ここでも、うしろから来るランナー何人かに抜かれていく…。
まだまだ諦めていない人達がいるのだ。それに引き換え早々にリタイアを決めたデビルの情けないことよ。
まだ行けるんじゃねーのか?いや、やっぱりもうだめだろう…。心の中で葛藤があったのは間違いない。それでもやはり自分の限界は見えていたのも事実なのだ。
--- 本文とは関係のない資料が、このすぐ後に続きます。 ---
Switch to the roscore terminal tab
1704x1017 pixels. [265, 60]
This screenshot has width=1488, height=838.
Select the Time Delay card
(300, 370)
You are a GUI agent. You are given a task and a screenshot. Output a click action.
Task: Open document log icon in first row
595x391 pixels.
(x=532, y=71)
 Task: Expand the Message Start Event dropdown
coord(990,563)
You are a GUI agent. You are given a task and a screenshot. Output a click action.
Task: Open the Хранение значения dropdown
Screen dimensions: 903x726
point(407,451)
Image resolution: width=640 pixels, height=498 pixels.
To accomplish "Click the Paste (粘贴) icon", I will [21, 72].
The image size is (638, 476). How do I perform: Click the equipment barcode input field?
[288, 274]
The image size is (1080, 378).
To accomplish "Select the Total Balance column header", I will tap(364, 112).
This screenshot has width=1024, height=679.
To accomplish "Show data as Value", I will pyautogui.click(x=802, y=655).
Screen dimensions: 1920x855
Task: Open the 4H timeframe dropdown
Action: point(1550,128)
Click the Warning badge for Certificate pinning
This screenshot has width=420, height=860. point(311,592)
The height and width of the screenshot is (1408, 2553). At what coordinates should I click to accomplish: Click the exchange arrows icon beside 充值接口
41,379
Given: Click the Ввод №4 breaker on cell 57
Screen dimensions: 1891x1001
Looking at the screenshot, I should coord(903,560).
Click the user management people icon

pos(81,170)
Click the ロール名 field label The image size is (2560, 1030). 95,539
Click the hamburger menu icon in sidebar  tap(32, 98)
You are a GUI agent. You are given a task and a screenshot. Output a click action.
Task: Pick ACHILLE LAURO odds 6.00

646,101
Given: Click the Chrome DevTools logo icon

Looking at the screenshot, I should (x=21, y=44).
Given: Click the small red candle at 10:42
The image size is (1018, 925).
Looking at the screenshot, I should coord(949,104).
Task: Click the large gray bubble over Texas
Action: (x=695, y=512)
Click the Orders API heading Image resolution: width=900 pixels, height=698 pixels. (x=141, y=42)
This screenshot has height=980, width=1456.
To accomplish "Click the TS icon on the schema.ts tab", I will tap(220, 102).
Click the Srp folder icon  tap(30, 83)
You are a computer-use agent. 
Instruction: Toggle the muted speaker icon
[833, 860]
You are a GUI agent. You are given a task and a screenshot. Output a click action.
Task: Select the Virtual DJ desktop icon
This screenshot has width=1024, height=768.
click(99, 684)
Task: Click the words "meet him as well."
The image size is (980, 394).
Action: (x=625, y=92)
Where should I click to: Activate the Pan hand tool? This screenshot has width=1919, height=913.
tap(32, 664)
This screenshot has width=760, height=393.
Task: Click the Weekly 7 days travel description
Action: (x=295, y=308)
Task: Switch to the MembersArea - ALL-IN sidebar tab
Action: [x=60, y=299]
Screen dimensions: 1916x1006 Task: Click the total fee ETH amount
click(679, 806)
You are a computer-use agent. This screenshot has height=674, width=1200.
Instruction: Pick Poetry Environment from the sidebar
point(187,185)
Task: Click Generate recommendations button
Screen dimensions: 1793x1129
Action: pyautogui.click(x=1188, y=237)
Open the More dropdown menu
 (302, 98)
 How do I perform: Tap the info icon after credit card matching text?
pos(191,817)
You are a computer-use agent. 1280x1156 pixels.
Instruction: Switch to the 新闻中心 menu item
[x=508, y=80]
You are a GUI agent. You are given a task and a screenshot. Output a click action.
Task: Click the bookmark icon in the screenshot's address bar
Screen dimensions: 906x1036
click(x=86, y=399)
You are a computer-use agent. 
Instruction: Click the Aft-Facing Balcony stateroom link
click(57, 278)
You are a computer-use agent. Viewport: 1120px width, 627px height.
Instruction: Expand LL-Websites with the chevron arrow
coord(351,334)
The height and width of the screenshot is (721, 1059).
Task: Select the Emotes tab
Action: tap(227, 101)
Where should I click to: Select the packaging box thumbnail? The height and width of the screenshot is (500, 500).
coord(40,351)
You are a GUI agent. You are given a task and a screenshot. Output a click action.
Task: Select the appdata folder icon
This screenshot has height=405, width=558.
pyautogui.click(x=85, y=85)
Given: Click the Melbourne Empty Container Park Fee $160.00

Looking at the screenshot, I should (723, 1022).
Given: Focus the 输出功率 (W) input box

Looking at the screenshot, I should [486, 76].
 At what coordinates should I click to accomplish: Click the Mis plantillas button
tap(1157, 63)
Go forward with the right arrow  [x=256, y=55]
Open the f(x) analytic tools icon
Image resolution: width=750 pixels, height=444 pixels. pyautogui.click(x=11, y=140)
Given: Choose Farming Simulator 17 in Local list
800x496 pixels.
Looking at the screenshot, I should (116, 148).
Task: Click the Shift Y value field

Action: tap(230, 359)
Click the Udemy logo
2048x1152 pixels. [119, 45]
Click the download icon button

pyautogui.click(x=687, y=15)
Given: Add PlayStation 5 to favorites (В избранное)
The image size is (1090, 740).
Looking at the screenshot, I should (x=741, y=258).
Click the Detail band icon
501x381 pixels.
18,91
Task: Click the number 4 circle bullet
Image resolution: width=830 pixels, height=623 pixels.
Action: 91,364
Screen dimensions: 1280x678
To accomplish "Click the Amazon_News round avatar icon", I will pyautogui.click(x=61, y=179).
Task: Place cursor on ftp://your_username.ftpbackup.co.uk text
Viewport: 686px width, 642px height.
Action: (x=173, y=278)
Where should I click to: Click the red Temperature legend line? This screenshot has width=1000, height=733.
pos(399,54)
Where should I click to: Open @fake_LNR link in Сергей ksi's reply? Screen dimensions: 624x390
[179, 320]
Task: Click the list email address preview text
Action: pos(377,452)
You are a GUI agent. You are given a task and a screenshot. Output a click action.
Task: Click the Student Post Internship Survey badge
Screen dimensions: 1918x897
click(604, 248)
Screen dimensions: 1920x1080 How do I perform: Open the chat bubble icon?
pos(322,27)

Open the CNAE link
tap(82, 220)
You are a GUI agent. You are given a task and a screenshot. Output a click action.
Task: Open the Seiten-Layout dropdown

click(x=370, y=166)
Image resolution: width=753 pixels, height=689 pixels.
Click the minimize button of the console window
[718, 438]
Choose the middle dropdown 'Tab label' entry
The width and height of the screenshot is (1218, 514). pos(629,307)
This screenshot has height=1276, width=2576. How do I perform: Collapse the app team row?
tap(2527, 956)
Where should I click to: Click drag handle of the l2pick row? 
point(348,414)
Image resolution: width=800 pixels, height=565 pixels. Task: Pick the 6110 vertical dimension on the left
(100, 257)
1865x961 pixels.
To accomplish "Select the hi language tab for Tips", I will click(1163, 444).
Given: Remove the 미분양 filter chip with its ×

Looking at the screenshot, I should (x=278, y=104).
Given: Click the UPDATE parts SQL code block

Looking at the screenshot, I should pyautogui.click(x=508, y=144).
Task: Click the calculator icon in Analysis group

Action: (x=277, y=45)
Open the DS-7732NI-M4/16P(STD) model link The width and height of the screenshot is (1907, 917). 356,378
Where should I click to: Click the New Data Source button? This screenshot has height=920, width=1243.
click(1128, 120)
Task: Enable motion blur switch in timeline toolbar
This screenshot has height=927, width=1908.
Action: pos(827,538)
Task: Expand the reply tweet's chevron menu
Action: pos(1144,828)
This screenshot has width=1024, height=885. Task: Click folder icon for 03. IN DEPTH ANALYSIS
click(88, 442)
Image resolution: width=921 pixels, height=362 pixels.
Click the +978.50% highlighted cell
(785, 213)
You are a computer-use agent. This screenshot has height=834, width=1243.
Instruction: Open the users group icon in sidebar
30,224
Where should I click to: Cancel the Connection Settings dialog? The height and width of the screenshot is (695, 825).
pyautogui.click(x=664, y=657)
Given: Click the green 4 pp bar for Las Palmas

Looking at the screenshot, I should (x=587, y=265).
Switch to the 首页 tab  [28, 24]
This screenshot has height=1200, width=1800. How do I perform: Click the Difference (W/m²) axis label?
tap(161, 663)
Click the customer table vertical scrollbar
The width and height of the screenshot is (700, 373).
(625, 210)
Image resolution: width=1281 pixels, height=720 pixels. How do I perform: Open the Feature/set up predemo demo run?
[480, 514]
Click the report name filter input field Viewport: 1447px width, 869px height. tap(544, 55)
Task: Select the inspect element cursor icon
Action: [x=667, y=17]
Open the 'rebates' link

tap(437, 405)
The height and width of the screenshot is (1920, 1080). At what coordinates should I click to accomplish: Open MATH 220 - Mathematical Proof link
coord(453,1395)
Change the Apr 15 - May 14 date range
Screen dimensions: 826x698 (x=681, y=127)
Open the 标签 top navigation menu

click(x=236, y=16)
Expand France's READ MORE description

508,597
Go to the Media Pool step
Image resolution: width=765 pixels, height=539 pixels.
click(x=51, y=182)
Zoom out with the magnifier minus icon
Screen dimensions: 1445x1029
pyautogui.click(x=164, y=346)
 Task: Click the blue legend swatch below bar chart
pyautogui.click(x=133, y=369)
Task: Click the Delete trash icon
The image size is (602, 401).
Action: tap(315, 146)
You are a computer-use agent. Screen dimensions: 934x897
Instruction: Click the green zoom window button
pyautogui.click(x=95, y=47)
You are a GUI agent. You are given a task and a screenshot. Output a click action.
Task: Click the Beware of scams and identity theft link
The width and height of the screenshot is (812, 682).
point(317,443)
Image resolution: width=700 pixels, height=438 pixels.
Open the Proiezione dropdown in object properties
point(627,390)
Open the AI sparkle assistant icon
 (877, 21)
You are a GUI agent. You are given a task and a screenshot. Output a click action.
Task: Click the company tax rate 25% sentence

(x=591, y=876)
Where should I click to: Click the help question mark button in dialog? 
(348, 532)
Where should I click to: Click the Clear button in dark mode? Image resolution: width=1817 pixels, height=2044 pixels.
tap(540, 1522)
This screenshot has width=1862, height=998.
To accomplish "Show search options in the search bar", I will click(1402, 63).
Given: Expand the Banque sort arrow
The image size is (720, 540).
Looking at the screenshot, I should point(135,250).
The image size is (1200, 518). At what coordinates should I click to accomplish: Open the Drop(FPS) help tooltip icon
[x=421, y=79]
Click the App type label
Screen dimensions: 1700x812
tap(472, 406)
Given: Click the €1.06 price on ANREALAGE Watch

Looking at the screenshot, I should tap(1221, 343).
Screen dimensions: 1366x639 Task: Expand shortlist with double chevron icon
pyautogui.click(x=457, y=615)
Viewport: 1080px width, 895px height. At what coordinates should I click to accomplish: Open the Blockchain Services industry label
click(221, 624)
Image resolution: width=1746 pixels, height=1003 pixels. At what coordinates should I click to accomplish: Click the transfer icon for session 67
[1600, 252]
こうして、なんとかよろよろと第5CPに辿り着いた…。
「デビル大丈夫?」
「もうだめだ…。」
「ああ、もう終電無くなっちゃったから、ここから帰るのは自力でね!」
「ゆっくり休んでいって!でも時間がきたら追い出すから~。」
「始発が動くまで峠で遊んで来てね♪」
「もうすぐそこまで台風が来てるから、この先は土砂降りだって♪」
この時デビルの頭の中にはキャンディーズの優しい悪魔がリフレインしていたのは言うまでもない。
しーちゃん、あんたデビル以上のデビルだよ…。
どうやらリタイアすることも許してくれないらしい。さすが
CPを出た瞬間、遂に雨が降り出してくる。
もう、芦ヶ久保の駅で始発が動くまで野宿でもする以外に俺の生き残る道は無い。覚悟を決めて正丸方面へ向かうデビルなのであった…。